Faces of China

Faces of China: Three Strings

We follow one couple’s struggle to keep the ancient tradition of storytelling alive in modern China.

China, the world’s most populous country and fastest-growing economy, is undergoing profound changes. Faces of China takes an insider’s look at China. Each episode reveals a small part of the human drama behind the enormous changes – to present a compelling mosaic of China today.

Gai Ming and his wife Cai Jing are part of an ancient tradition that is on the decline; storytellers who travel from one valley to the next, spreading news from the outside world.

Three Strings follows the couple and their young family and then returns to visit them 10 years later, when their children have grown, to see whether ancestral China has been able to stand up to the assaults of modernity.

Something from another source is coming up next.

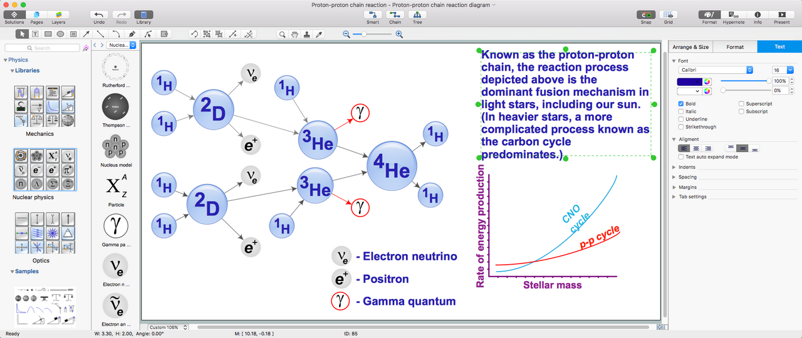Switch to the Format tab

(x=735, y=47)
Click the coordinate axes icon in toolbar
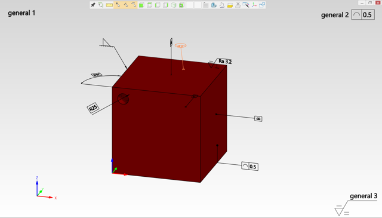 click(x=254, y=5)
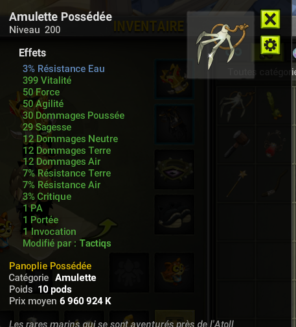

When the antique loudspeaker announces Gai Ming and Cai Jing’s show, the peasants of the isolated valleys of the northern part of China gather to listen in awe – escaping their everyday problems through the traditional stories told with the help of a three-string instrument.

Storytelling used to be a successful business, but Chinese society has changed rapidly and it is becoming increasingly difficult to make a living from the art form. “People prefer to watch television, nobody takes an interest in us,” Gai Ming says.

Cai Jing resents her husband for his failure to envisage a different future for their children and while he persists in teaching them the art of the three strings, Cai Jing opens her own business – a road side snack stall offering grilled lamb offals to the villagers.

She earns a reputation as a fine cook and, in particular, a specialist in mutton offal. Gai Ming sometimes resigns himself to helping her set up the stall and also offers his services as an occasional handyman to other people. But he is reluctant to give up storytelling.

When we return to the family 10 years later, Gai Ming and his wife still live in the same house in the town of Anbian. Their children now have children of their own. But they have not followed in their parents’ footsteps. Liang has become a cook and his sister Jing a beautician.

We follow them as they gather for a family reunion. After lunch, their instruments as well as the famous loudspeaker are loaded into the car. The couple is to give a performance in a neighbouring valley. Even if the casting of the little orchestra is bigger – the duo is now accompanied by three young apprentices – the few spectators are much less enthusiastic than 10 years ago.

But, the show goes on and the couple adapts the old stories to current realities – fighting to keep the tradition of ancient storytelling alive.